[Entries taken from a collection]

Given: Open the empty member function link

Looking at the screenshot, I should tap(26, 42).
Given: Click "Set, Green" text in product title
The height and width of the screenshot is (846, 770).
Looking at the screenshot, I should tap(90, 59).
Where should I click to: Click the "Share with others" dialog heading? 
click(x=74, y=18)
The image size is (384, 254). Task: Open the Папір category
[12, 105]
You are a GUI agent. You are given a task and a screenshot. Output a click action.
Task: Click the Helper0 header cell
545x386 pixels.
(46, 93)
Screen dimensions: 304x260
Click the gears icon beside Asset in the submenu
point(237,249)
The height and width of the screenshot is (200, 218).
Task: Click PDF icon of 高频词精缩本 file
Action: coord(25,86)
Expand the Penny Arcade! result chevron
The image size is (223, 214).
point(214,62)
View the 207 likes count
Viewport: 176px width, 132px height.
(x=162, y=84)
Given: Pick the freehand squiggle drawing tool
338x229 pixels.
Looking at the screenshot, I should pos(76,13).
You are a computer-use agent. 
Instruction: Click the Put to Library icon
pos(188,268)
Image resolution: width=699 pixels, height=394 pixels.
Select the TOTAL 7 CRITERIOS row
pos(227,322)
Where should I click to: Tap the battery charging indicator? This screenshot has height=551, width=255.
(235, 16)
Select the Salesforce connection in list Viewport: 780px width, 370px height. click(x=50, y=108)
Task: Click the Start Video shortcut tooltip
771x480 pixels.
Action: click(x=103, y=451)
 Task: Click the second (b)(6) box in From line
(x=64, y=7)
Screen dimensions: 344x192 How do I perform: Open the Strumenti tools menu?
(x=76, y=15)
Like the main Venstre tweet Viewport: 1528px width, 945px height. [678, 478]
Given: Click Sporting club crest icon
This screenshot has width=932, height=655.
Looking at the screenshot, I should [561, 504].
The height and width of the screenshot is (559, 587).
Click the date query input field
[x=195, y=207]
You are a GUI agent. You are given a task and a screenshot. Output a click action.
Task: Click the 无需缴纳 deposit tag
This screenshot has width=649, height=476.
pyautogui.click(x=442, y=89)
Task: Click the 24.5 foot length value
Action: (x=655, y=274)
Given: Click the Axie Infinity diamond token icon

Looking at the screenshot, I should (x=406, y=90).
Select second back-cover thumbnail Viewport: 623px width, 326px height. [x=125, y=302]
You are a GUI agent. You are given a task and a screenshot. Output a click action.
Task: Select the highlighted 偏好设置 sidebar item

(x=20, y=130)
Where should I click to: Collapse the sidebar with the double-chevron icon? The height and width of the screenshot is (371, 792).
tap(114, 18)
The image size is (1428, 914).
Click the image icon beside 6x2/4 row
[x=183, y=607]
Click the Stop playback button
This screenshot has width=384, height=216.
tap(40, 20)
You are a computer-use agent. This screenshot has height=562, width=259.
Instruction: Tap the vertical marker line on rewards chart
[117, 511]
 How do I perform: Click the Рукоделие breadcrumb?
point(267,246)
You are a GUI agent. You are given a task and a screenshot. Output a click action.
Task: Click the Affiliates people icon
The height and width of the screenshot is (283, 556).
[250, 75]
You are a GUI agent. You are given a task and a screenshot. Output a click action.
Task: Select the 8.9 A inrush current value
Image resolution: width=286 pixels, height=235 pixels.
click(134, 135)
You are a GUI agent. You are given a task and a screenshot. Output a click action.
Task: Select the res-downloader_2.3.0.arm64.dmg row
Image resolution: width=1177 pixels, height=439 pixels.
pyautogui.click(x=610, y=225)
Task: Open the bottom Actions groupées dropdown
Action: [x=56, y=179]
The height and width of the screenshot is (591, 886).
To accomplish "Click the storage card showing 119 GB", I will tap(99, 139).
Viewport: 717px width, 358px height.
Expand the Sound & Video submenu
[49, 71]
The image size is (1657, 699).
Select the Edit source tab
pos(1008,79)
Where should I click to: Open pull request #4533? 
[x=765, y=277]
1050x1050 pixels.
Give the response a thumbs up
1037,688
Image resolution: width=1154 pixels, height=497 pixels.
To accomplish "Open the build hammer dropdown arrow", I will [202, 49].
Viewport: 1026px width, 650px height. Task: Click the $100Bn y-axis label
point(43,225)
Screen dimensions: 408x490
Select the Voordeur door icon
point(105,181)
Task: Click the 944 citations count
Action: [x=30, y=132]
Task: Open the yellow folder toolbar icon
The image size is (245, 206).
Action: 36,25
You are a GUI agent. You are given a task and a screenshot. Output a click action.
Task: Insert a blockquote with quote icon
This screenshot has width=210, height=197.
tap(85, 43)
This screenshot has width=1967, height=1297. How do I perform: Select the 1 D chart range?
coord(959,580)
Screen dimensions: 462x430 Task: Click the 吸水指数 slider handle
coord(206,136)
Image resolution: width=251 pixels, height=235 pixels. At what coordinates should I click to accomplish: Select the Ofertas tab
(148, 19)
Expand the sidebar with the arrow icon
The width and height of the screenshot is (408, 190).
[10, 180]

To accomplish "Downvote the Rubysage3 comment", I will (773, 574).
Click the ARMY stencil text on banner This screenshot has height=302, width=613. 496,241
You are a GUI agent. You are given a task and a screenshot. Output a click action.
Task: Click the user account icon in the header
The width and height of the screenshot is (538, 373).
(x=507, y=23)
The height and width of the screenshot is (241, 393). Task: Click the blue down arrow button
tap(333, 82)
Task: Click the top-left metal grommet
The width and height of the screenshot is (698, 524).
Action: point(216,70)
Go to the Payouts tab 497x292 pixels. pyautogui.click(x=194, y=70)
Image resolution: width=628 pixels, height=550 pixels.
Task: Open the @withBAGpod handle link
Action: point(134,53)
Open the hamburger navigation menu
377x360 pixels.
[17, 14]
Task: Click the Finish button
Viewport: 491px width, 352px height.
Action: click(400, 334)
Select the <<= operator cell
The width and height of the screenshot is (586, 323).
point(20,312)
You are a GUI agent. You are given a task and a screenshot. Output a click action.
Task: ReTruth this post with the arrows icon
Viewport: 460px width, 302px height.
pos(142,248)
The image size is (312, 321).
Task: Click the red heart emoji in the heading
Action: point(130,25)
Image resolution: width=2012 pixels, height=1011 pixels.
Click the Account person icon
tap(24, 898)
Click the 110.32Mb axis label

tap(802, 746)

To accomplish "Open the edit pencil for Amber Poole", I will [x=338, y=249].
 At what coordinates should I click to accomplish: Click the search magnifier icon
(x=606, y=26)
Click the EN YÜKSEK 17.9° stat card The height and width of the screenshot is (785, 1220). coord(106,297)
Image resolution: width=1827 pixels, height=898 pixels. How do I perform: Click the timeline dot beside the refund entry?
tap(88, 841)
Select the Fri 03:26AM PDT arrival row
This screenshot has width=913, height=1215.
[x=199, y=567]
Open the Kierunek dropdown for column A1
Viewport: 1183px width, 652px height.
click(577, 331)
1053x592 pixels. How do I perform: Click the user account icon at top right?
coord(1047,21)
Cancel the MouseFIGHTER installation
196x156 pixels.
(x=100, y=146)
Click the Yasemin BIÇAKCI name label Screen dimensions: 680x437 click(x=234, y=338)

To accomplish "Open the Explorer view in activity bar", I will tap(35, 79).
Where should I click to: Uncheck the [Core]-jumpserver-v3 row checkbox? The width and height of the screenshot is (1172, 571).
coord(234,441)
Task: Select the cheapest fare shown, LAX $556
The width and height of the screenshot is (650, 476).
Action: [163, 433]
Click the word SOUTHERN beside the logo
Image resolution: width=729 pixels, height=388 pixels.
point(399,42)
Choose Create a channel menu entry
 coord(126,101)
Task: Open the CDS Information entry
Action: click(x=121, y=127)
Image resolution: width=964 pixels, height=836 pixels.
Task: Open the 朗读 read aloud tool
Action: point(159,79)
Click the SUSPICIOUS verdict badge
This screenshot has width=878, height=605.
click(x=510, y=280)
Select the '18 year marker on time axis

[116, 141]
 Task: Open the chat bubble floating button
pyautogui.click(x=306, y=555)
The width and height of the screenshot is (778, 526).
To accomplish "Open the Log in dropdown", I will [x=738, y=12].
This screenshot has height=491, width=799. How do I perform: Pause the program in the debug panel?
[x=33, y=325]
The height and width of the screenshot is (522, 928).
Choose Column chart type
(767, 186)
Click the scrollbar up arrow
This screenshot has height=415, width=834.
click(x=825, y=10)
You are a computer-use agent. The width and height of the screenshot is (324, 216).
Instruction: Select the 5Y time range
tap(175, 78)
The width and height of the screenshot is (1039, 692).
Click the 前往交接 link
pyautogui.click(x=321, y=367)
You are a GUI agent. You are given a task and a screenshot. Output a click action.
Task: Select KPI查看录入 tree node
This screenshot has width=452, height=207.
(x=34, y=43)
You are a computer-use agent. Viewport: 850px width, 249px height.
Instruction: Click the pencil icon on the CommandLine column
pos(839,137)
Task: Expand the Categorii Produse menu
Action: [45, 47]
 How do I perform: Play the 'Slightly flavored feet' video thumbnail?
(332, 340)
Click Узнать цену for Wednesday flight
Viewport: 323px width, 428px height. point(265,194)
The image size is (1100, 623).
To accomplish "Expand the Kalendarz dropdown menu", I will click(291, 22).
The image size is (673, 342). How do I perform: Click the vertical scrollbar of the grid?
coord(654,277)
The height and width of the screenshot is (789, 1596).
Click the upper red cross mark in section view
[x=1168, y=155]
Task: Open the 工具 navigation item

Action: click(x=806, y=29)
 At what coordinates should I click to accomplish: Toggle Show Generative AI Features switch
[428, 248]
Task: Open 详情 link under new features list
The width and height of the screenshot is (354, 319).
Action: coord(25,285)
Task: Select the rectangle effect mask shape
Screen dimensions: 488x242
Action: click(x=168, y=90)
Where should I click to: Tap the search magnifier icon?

■ **Task prompt**: Determine the number of lines above holding the string "will". Reply with it and nothing more.

■ **Answer to this task**: 7